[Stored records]
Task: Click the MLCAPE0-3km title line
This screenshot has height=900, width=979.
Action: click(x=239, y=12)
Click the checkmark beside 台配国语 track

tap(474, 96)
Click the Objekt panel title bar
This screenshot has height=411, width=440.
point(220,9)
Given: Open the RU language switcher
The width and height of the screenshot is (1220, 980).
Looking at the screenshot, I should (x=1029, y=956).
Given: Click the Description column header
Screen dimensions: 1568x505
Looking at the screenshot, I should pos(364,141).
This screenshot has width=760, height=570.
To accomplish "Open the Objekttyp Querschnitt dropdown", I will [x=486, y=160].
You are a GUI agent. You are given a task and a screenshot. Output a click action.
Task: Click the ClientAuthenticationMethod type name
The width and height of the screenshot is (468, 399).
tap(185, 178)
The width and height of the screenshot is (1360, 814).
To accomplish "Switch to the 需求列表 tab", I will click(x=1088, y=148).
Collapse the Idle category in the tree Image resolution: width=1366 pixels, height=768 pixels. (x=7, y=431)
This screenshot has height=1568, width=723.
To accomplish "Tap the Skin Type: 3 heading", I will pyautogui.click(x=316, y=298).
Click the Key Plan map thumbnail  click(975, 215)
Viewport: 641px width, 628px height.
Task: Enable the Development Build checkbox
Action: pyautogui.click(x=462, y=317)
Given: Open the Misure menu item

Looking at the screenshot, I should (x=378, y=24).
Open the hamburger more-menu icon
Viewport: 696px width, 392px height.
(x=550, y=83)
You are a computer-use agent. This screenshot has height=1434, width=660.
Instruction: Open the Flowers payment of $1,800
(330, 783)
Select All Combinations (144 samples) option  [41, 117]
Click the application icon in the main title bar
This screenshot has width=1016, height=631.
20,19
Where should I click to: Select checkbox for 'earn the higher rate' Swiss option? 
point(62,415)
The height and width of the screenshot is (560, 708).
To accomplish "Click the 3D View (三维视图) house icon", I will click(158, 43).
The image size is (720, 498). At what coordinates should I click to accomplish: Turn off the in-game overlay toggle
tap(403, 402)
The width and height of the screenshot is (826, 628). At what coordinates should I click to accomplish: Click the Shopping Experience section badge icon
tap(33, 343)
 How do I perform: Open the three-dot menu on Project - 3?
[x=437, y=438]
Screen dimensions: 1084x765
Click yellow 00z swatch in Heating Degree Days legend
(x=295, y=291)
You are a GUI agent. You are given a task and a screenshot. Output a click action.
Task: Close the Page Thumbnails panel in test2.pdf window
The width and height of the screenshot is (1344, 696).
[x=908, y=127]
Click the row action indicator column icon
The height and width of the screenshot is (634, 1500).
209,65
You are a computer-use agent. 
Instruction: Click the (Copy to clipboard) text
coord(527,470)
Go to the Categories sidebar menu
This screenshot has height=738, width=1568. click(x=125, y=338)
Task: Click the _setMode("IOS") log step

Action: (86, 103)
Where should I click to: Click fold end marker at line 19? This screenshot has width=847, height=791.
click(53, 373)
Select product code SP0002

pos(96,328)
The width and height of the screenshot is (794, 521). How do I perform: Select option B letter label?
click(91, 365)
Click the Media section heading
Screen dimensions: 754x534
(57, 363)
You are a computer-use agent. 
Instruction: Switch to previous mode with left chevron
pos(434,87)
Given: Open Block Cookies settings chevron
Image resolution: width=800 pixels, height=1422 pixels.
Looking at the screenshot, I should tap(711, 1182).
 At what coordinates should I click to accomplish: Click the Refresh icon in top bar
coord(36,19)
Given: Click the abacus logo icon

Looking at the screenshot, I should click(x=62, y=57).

THE PROBLEM:
Write down every entry exactly.

EXERCISE RESPONSE:
Task: Click the MLCAPE0-3km title line
This screenshot has height=900, width=979.
Action: click(x=239, y=12)
Click the checkmark beside 台配国语 track

tap(474, 96)
Click the Objekt panel title bar
This screenshot has height=411, width=440.
point(220,9)
Given: Open the RU language switcher
The width and height of the screenshot is (1220, 980).
Looking at the screenshot, I should (x=1029, y=956).
Given: Click the Description column header
Screen dimensions: 1568x505
Looking at the screenshot, I should pos(364,141).
This screenshot has width=760, height=570.
To accomplish "Open the Objekttyp Querschnitt dropdown", I will [x=486, y=160].
You are a GUI agent. You are given a task and a screenshot. Output a click action.
Task: Click the ClientAuthenticationMethod type name
The width and height of the screenshot is (468, 399).
tap(185, 178)
The width and height of the screenshot is (1360, 814).
To accomplish "Switch to the 需求列表 tab", I will click(x=1088, y=148).
Collapse the Idle category in the tree Image resolution: width=1366 pixels, height=768 pixels. (x=7, y=431)
This screenshot has height=1568, width=723.
To accomplish "Tap the Skin Type: 3 heading", I will pyautogui.click(x=316, y=298).
Click the Key Plan map thumbnail  click(975, 215)
Viewport: 641px width, 628px height.
Task: Enable the Development Build checkbox
Action: pyautogui.click(x=462, y=317)
Given: Open the Misure menu item

Looking at the screenshot, I should (x=378, y=24).
Open the hamburger more-menu icon
Viewport: 696px width, 392px height.
(x=550, y=83)
You are a computer-use agent. This screenshot has height=1434, width=660.
Instruction: Open the Flowers payment of $1,800
(330, 783)
Select All Combinations (144 samples) option  [41, 117]
Click the application icon in the main title bar
This screenshot has width=1016, height=631.
20,19
Where should I click to: Select checkbox for 'earn the higher rate' Swiss option? 
point(62,415)
The height and width of the screenshot is (560, 708).
To accomplish "Click the 3D View (三维视图) house icon", I will click(158, 43).
The image size is (720, 498). At what coordinates should I click to accomplish: Turn off the in-game overlay toggle
tap(403, 402)
The width and height of the screenshot is (826, 628). At what coordinates should I click to accomplish: Click the Shopping Experience section badge icon
tap(33, 343)
 How do I perform: Open the three-dot menu on Project - 3?
[x=437, y=438]
Screen dimensions: 1084x765
Click yellow 00z swatch in Heating Degree Days legend
(x=295, y=291)
You are a GUI agent. You are given a task and a screenshot. Output a click action.
Task: Close the Page Thumbnails panel in test2.pdf window
The width and height of the screenshot is (1344, 696).
[x=908, y=127]
Click the row action indicator column icon
The height and width of the screenshot is (634, 1500).
209,65
You are a computer-use agent. 
Instruction: Click the (Copy to clipboard) text
coord(527,470)
Go to the Categories sidebar menu
This screenshot has height=738, width=1568. click(x=125, y=338)
Task: Click the _setMode("IOS") log step

Action: (86, 103)
Where should I click to: Click fold end marker at line 19? This screenshot has width=847, height=791.
click(53, 373)
Select product code SP0002

pos(96,328)
The width and height of the screenshot is (794, 521). How do I perform: Select option B letter label?
click(91, 365)
Click the Media section heading
Screen dimensions: 754x534
(57, 363)
You are a computer-use agent. 
Instruction: Switch to previous mode with left chevron
pos(434,87)
Given: Open Block Cookies settings chevron
Image resolution: width=800 pixels, height=1422 pixels.
Looking at the screenshot, I should tap(711, 1182).
 At what coordinates should I click to accomplish: Click the Refresh icon in top bar
coord(36,19)
Given: Click the abacus logo icon

Looking at the screenshot, I should click(x=62, y=57).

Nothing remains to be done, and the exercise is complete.